Given information
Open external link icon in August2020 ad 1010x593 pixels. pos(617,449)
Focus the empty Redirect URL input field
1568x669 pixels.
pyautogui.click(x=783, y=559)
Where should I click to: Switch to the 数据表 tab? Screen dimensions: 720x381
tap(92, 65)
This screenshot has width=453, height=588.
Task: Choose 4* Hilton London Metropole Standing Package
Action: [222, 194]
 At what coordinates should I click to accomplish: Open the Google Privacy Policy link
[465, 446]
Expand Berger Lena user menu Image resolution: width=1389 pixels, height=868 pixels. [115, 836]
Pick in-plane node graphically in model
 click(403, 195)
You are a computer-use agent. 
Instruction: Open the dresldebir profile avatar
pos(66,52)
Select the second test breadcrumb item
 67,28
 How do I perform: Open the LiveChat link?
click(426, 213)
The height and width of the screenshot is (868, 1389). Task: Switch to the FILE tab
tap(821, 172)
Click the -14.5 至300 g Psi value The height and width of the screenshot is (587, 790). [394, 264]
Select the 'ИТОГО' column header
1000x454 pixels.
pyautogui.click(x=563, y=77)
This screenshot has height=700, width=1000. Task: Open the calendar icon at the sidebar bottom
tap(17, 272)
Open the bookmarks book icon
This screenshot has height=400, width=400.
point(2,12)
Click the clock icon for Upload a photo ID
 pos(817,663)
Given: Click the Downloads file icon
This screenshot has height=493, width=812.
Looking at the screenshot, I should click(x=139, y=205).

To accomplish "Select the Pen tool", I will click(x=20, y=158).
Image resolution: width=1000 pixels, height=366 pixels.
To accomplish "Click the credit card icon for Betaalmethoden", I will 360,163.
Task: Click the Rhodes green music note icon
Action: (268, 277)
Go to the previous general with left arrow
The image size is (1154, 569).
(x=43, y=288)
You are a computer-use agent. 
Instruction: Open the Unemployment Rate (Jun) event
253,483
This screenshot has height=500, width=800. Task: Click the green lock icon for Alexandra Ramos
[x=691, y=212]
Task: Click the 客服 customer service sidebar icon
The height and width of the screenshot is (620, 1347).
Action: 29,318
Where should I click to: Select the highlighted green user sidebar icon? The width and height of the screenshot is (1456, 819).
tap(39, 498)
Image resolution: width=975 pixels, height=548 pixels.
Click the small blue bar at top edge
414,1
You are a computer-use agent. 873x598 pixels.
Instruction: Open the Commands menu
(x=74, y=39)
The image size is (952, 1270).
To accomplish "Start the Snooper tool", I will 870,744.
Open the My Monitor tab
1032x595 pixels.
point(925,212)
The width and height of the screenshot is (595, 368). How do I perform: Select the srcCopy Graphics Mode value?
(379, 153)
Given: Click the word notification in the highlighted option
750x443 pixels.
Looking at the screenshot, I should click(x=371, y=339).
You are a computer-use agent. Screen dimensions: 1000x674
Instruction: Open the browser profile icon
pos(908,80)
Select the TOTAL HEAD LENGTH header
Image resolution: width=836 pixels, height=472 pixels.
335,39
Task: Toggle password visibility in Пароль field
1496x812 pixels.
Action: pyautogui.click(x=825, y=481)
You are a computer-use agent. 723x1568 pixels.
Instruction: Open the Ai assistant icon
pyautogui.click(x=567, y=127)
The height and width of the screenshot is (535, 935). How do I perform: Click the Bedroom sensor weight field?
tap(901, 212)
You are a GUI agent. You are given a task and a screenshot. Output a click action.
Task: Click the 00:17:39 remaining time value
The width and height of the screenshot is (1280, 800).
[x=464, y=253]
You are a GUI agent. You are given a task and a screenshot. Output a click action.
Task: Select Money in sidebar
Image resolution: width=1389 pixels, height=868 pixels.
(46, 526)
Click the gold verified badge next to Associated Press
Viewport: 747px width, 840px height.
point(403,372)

Task item
Copy the records above exactly as they appear.

Result for this task
Open external link icon in August2020 ad 1010x593 pixels. pos(617,449)
Focus the empty Redirect URL input field
1568x669 pixels.
pyautogui.click(x=783, y=559)
Where should I click to: Switch to the 数据表 tab? Screen dimensions: 720x381
tap(92, 65)
This screenshot has width=453, height=588.
Task: Choose 4* Hilton London Metropole Standing Package
Action: [222, 194]
 At what coordinates should I click to accomplish: Open the Google Privacy Policy link
[465, 446]
Expand Berger Lena user menu Image resolution: width=1389 pixels, height=868 pixels. [115, 836]
Pick in-plane node graphically in model
 click(403, 195)
You are a computer-use agent. 
Instruction: Open the dresldebir profile avatar
pos(66,52)
Select the second test breadcrumb item
 67,28
 How do I perform: Open the LiveChat link?
click(426, 213)
The height and width of the screenshot is (868, 1389). Task: Switch to the FILE tab
tap(821, 172)
Click the -14.5 至300 g Psi value The height and width of the screenshot is (587, 790). [394, 264]
Select the 'ИТОГО' column header
1000x454 pixels.
pyautogui.click(x=563, y=77)
This screenshot has height=700, width=1000. Task: Open the calendar icon at the sidebar bottom
tap(17, 272)
Open the bookmarks book icon
This screenshot has height=400, width=400.
point(2,12)
Click the clock icon for Upload a photo ID
 pos(817,663)
Given: Click the Downloads file icon
This screenshot has height=493, width=812.
Looking at the screenshot, I should click(x=139, y=205).

To accomplish "Select the Pen tool", I will click(x=20, y=158).
Image resolution: width=1000 pixels, height=366 pixels.
To accomplish "Click the credit card icon for Betaalmethoden", I will 360,163.
Task: Click the Rhodes green music note icon
Action: (268, 277)
Go to the previous general with left arrow
The image size is (1154, 569).
(x=43, y=288)
You are a computer-use agent. 
Instruction: Open the Unemployment Rate (Jun) event
253,483
This screenshot has height=500, width=800. Task: Click the green lock icon for Alexandra Ramos
[x=691, y=212]
Task: Click the 客服 customer service sidebar icon
The height and width of the screenshot is (620, 1347).
Action: 29,318
Where should I click to: Select the highlighted green user sidebar icon? The width and height of the screenshot is (1456, 819).
tap(39, 498)
Image resolution: width=975 pixels, height=548 pixels.
Click the small blue bar at top edge
414,1
You are a computer-use agent. 873x598 pixels.
Instruction: Open the Commands menu
(x=74, y=39)
The image size is (952, 1270).
To accomplish "Start the Snooper tool", I will 870,744.
Open the My Monitor tab
1032x595 pixels.
point(925,212)
The width and height of the screenshot is (595, 368). How do I perform: Select the srcCopy Graphics Mode value?
(379, 153)
Given: Click the word notification in the highlighted option
750x443 pixels.
Looking at the screenshot, I should click(x=371, y=339).
You are a computer-use agent. Screen dimensions: 1000x674
Instruction: Open the browser profile icon
pos(908,80)
Select the TOTAL HEAD LENGTH header
Image resolution: width=836 pixels, height=472 pixels.
335,39
Task: Toggle password visibility in Пароль field
1496x812 pixels.
Action: pyautogui.click(x=825, y=481)
You are a computer-use agent. 723x1568 pixels.
Instruction: Open the Ai assistant icon
pyautogui.click(x=567, y=127)
The height and width of the screenshot is (535, 935). How do I perform: Click the Bedroom sensor weight field?
tap(901, 212)
You are a GUI agent. You are given a task and a screenshot. Output a click action.
Task: Click the 00:17:39 remaining time value
The width and height of the screenshot is (1280, 800).
[x=464, y=253]
You are a GUI agent. You are given a task and a screenshot. Output a click action.
Task: Select Money in sidebar
Image resolution: width=1389 pixels, height=868 pixels.
(46, 526)
Click the gold verified badge next to Associated Press
Viewport: 747px width, 840px height.
point(403,372)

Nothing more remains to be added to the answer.